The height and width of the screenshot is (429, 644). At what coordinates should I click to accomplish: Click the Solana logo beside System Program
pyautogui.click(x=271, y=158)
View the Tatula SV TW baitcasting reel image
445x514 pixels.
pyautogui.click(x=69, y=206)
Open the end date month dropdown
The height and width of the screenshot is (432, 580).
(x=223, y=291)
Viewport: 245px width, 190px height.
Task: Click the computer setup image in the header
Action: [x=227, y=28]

### WHAT IS BEING ASKED
For every record above, print an exact copy.

### YOUR RESPONSE
The height and width of the screenshot is (429, 644). At what coordinates should I click to accomplish: Click the Solana logo beside System Program
pyautogui.click(x=271, y=158)
View the Tatula SV TW baitcasting reel image
445x514 pixels.
pyautogui.click(x=69, y=206)
Open the end date month dropdown
The height and width of the screenshot is (432, 580).
(x=223, y=291)
Viewport: 245px width, 190px height.
Task: Click the computer setup image in the header
Action: [x=227, y=28]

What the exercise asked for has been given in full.